Re: treating invalid parameters in Content-Disposition

On Sun, Oct 3, 2010 at 1:43 PM, Eric J. Bowman <eric@bisonsystems.net> wrote:
> Adam Barth wrote:
>> 1) The browser does the wrong thing on 1% of all page views.  That
>> means users will be seeing the browser do wrong things on a daily, or
>> at least weekly, basis (based on statistics about the distribution of
>> number of page views).  That more than enough to drive potential
>> customers away.
>
> That's where you and I are going to have serious disagreements on the
> nature of _networked_ software architecture.  The Web isn't a closed
> system.  Errors need to be reported to users, or rather, developers.
> Once the producer of content sees an error instead of a result, the
> error may be fixed.  Your perspective is what leads to total site
> failure to avoid reporting a 500 error to the user, i.e. Facebook
> DDoS'ing itself the other day.  That's "correct" behavior?  I'd rather
> my website visitors see error messages (or rather, that I see them and
> correct them first) than break how the Web achieves interoperability at
> Internet scale (by allowing errors to happen, primarily 404).
>
> The concern about driving customers away is an *opinion* and not a fact,
> and even if true, the consequences of silent recovery in browsers lead
> to the much larger problem of gaping security/stability holes.  Willful
> violations of Web architecture can't be called secure in the name of
> user convenience, nor are errors resulting from not following standards
> to be considered "bad behavior" or the "wrong thing" -- they're critical
> to the nature of _networked_ software architecture on the open Internet.
> Browser vendors' desire to hide errors leads to a more fragile Web, i.e.
> the opposite of the robustness principle.

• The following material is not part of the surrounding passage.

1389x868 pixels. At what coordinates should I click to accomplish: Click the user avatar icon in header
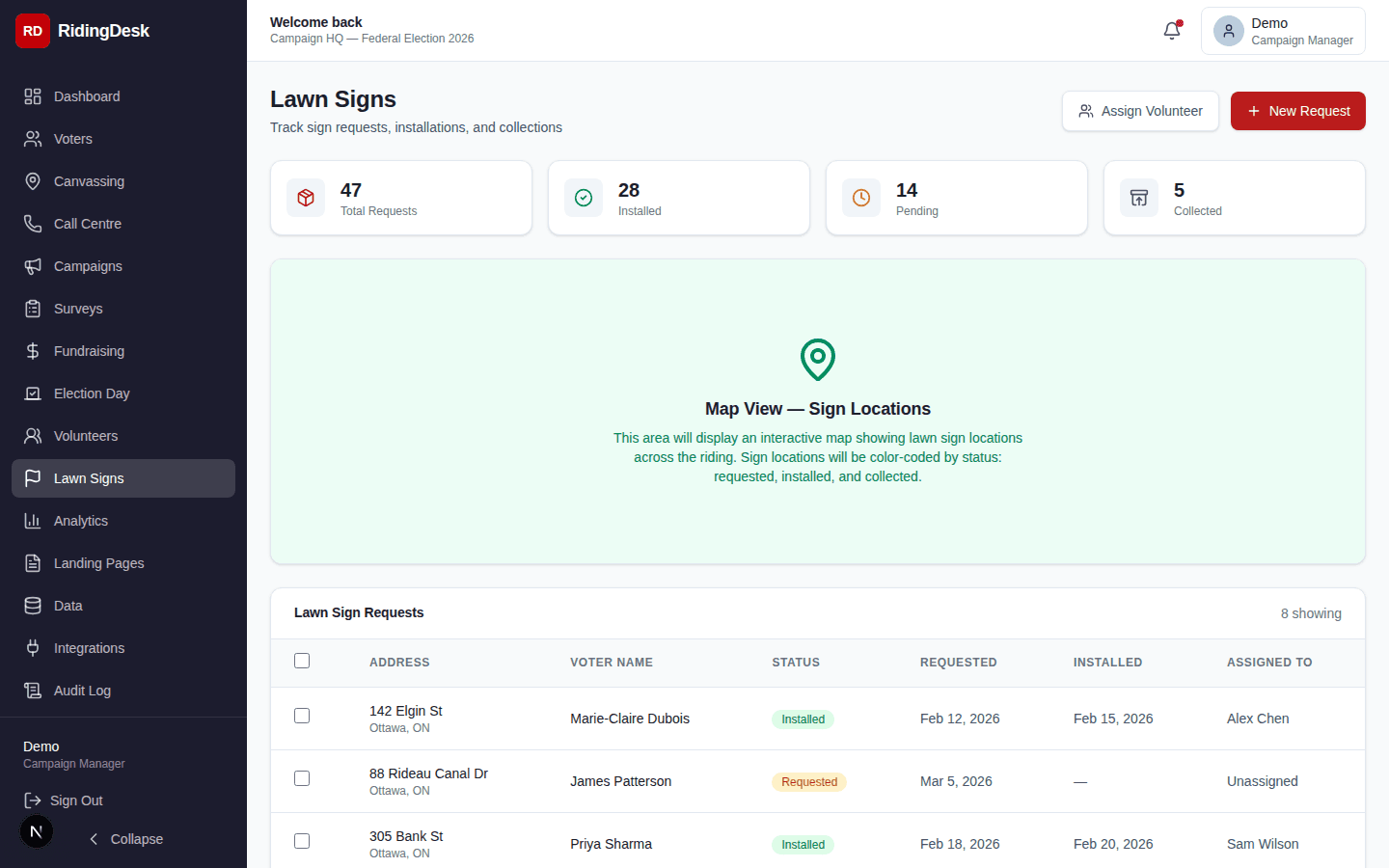(1228, 31)

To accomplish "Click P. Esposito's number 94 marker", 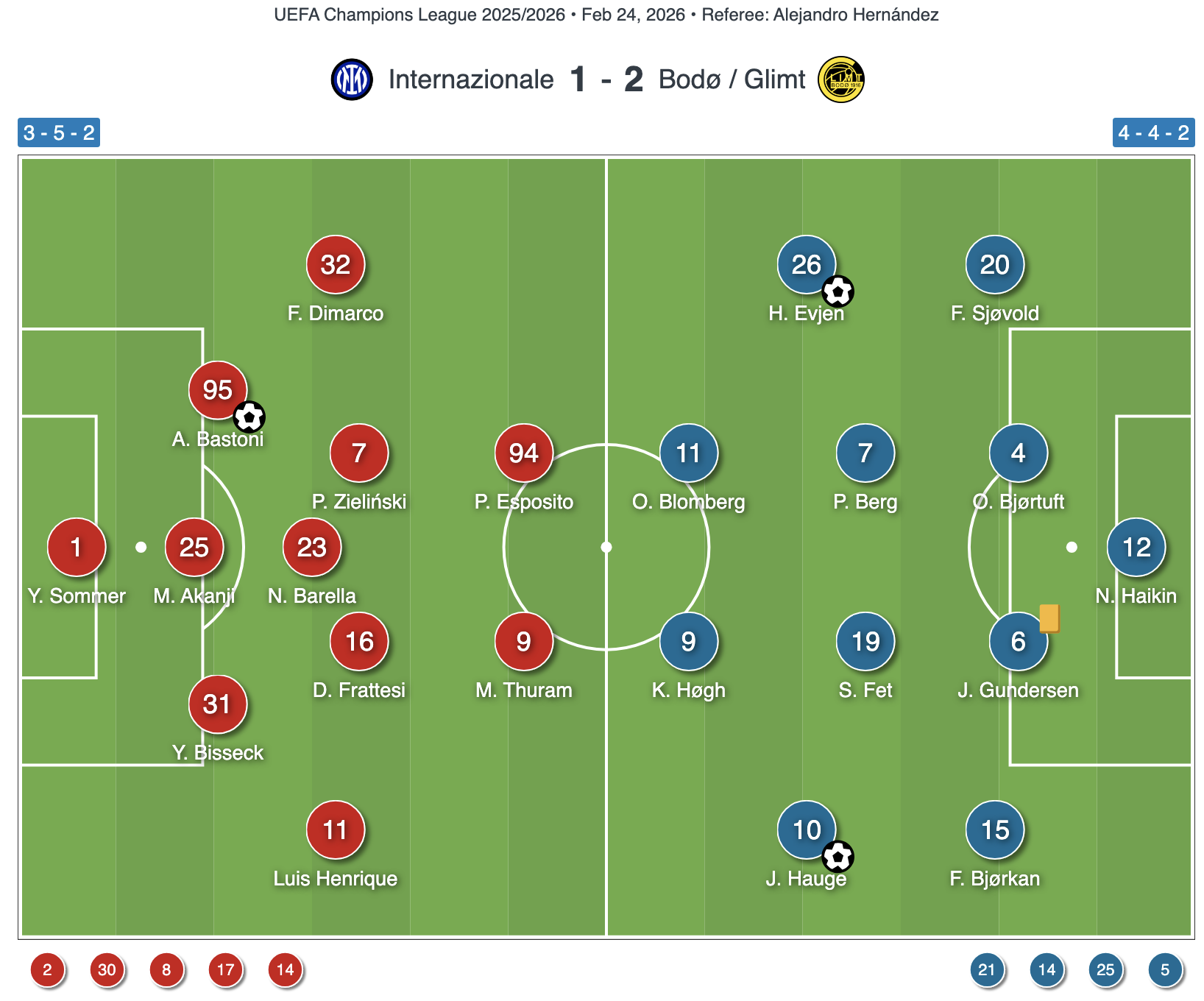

People have been making that argument for years, and still the popular
user agent implementor follow their incentives to maximize
compatibility.  Presumably the ones that listened to this advice
failed to become popular.  You're not going to change their behavior
without changing the incentives.

> You can't tell me that you've thought of and accounted for every
> possible consequence of abandoning standard MIME syntax for C-D in
> favor of allowing %-encoding.  Whereas I'm quite comfortable with the
> notion that any interoperability issues with conformant syntax lurking
> out there would've been found by now.  It defies logic to claim that
> it's easier for a new entrant to the browser market to implement
> different parsers for different headers instead of following MIME
> syntax defined for *all* headers.

... and yet that's exactly what the newest successful entrant into the
market has done.  I encourage you to bring a browser to market that
behaves as you suggest.  I suspect you'll have great difficulty
acquiring users if the folks who try your browser experience an
incompatible web site every day or if they can't use NewEgg.